Bismillehirrahmenirrahim.
“Ve Kur’ân’ı okumam emredildi.” Artık kim doğru yola gelirse, yalnız kendisi için gelmiş olur; kim de saparsa ona de ki: “Ben sadece uyarıcılardanım.” Neml süresi/92
Bu ayetten sonra acaba kimin okumama mazereti olacak bilmiyorum ama bildiğim bir şey var ki peygamber efendimize(s.a.s) emredilenin bizlere de emredilmiş olmasıdır. Bir dinleti haline getirdiğimiz Kur’an-ı Kerimi anlama konusunda ciddi sıkıntılarımız var. Çünkü anlamaktan ziyade hep kıraat ettiğimizden dolayı hayatımızda bir değişiklik olmamakla birlikte gerileme kaydedilmekte.

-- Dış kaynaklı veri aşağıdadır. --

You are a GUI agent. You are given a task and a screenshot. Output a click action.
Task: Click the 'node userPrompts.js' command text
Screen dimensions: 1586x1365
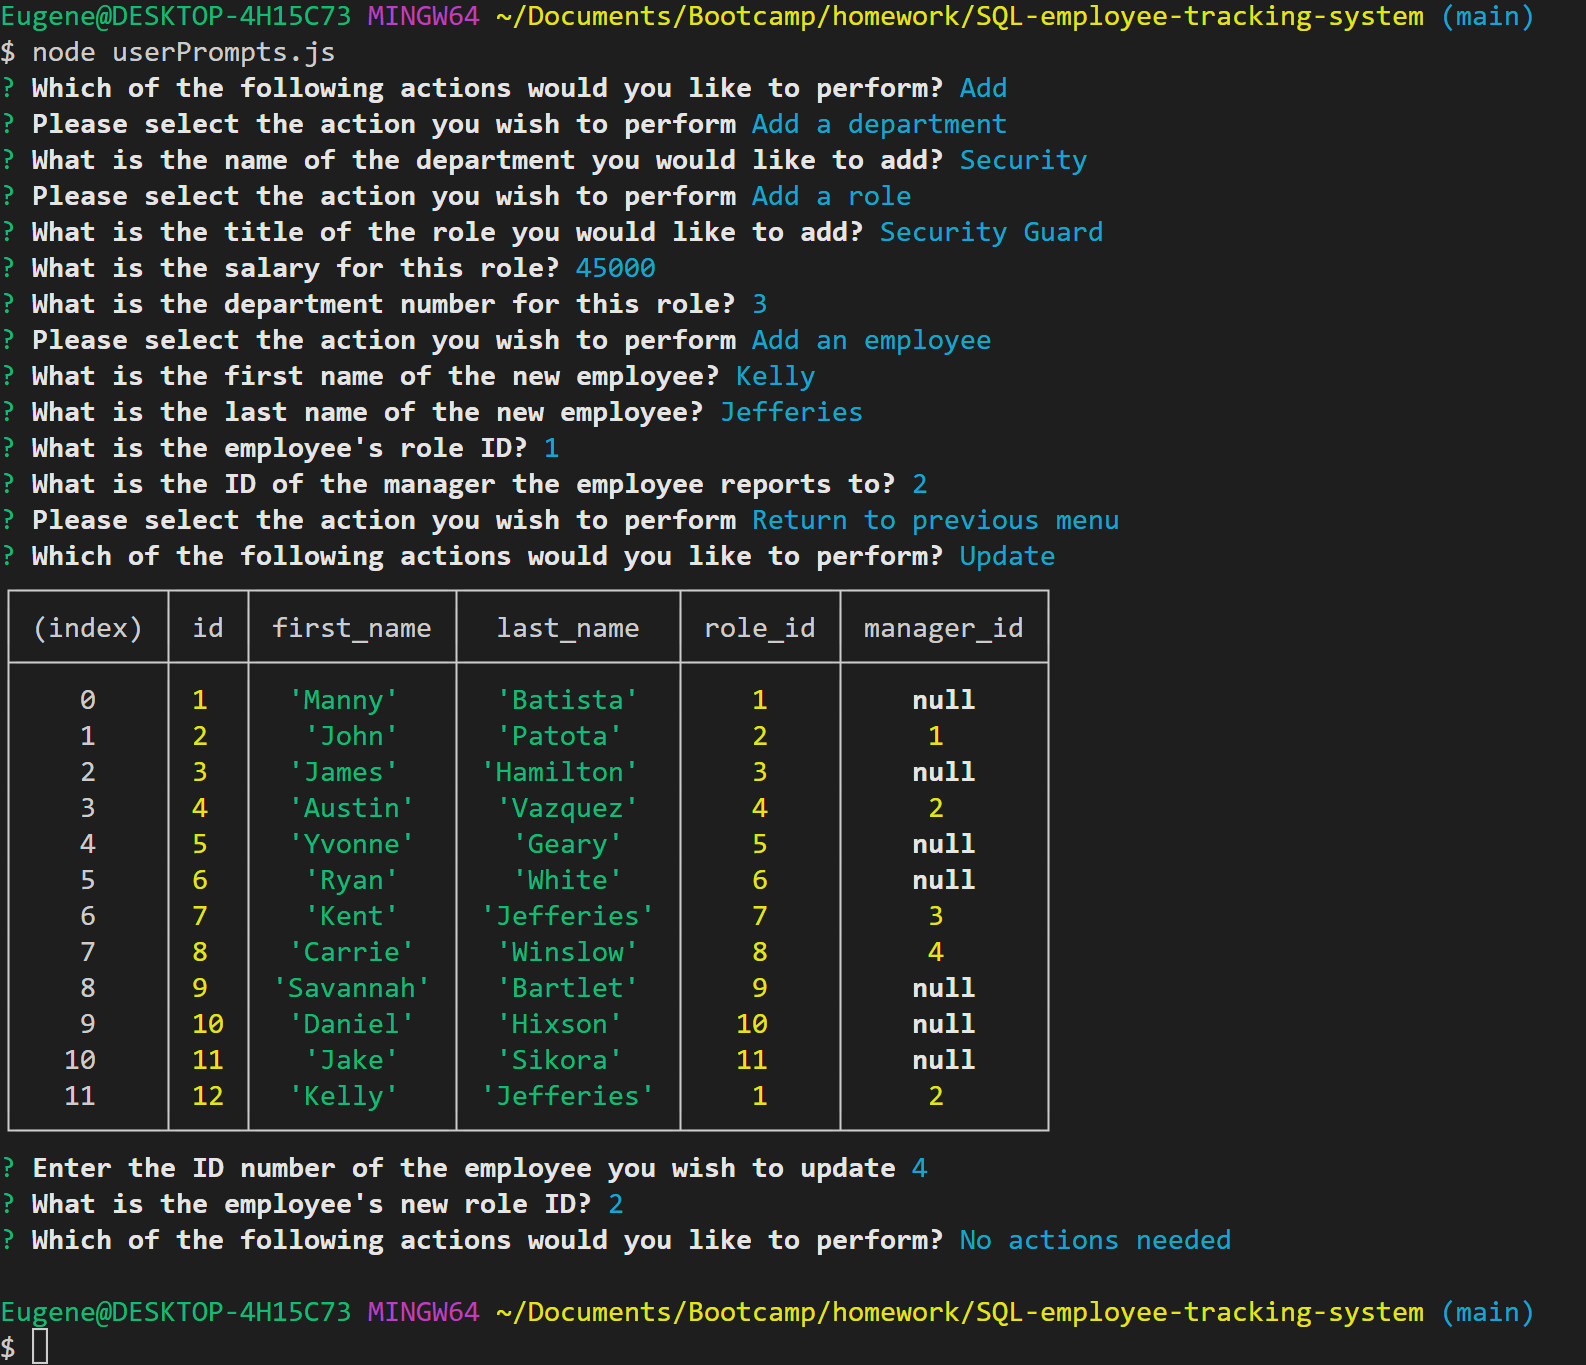click(x=183, y=52)
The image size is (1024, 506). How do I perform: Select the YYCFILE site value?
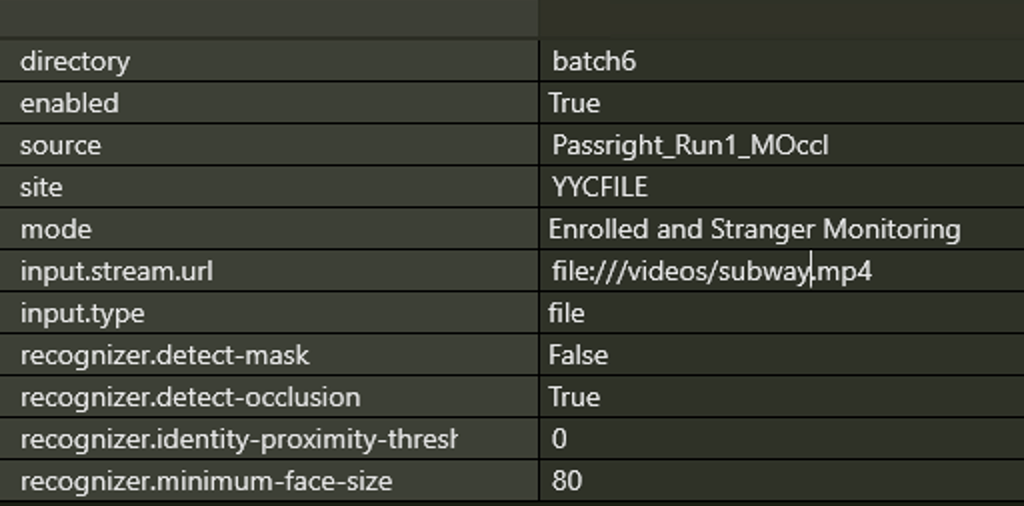click(x=600, y=187)
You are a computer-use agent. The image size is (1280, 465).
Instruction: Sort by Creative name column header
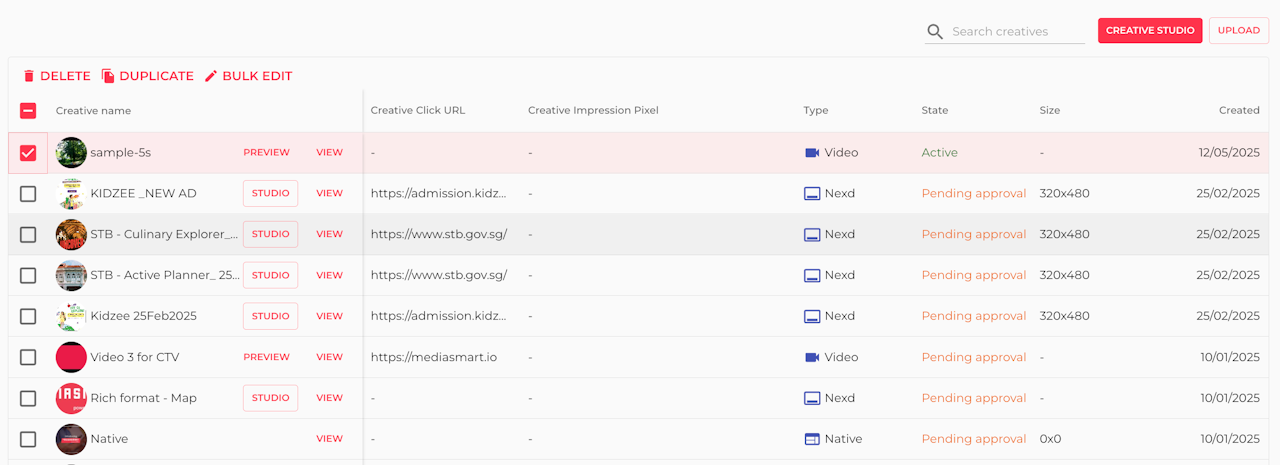click(93, 111)
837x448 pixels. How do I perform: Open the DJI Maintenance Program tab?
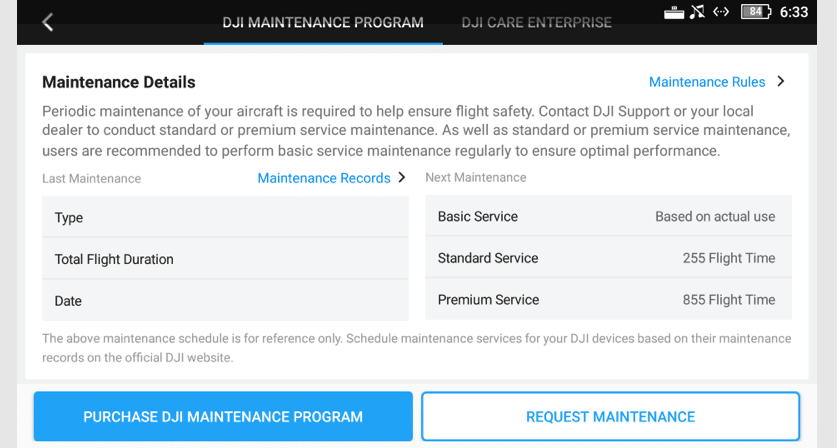[x=323, y=22]
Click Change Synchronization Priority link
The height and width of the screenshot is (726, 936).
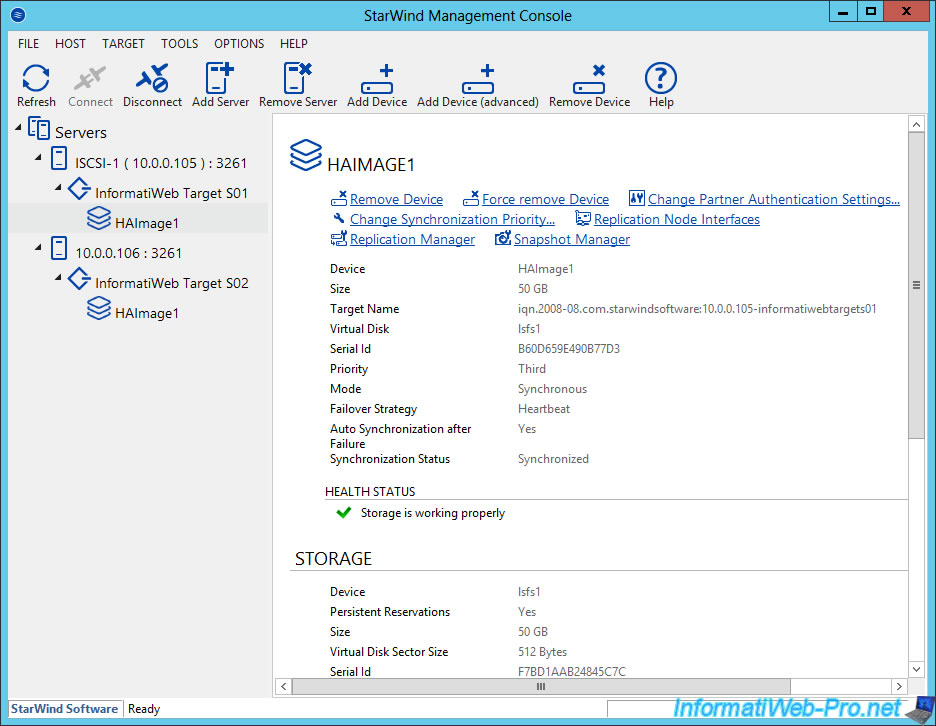pyautogui.click(x=452, y=220)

“İbn Abbâs (r.a.)’den rivâyete göre, Rasûlullah (s.a.v.) şöyle buyurdu: “Yaşantısında Kur’ân’dan hiçbir şey bulunmayan kişi harabe bir ev gibidir.” (Tirmizi, Dârimî)
Kimsenin kale almadığı, saygı duymadığı, arayıp sormadığı bir şahsiyet olmak nasıl bir duygu acaba? Terkedilmişlik hiç kimsenin istemediği bir durum ama…
Hayatında Kur’an’ın izi olmayandan daha mahrum kim olabilir ki. Bizler hayata dair ne kazandıysak Kur’an-ı bizlere yol gösterici olarak gönderen Allah(c.c) sayesindedir. O’nun bizlere verdiği iman nimetini unutmamak lazım.
Cenneti anaların ayakları altına seren bir dinin mensupları olarak acaba annelerimize gereken değeri verdiğimizi hiç sorguladık mı? Hangi annemizin eli öpülesi değil ki? Ama gel gör ki anne adayları bu kıymetin farkında olmaya biliyorlar. Çocuk yetiştirmek dünyanın en büyük mesleğidir diye düşünüyorum. Geleceğe dair söz hakkımız olsun istiyorsak bu böyle. Hayırlı bir evlat iyi miras olsa gerek.
Geleceğin mimarları diplomalı mühendis veya mimarlar değil, Allah’ın(c.c) ahlakıyla ahlaklanan “anneler” olacaktır.
Geleceğe yatırım yapmak gibi bir derdimiz varsa ahlaklı fertler yetiştirmeliyiz. Bunu başarabilmek içinde referansımızı Kur’an’dan almak zorundayız. Kur’an’ın inşa etmediği fertleri, şeytan işğal ediyor.
Gelinen nokta gözlerimizin önünde. Gençliğin nereye gittiği meçhul. Elimizden ne geliyorsa yapmaya koyulmalı. Yalanın sermaye olduğu, emniyetin yitirildiği, mahremiyetin ayaklar altına alındığı, saygıdan eser kalmadığı, ahlakın çöktüğü bir dönemden geçiyoruz.
Elimizi çabuk tutmalı. Ne kurtarırsak kardır hesabıyla hareket etmeli. Gidenler bizden gidiyor. Kayıp bizim kaybımız. Kayıtsız kalmak yakışmaz bize. Durmak zamanı değil. Ayağa kalkıp silkinme vakti. Uykularımızı feda etmenin zamanı… Şafak sökmeden yola koyulmak lazım. Nerde olursak olalım, hangi şartta olursak elbette ki yapılacak bir şeyler vardır. Umutsuzluğa kaplamak yok.
“Le tehzen innallaha meene” nebevi tevekkülü kuşanıp sabredenlerden olacağız. Yüreklerimizdeki dualarımızın dillerimize vurma zamanı… sessizliğimizi bozma vakti.
Kur’an-ı Kerimin her ayetinde kendimizi muhatap kabul etmeliyiz. İyi okumak, iyi anlamak, iyi dinlemek, iyi yaşamak, iyi aktarmak en büyük hedefimiz olmalı.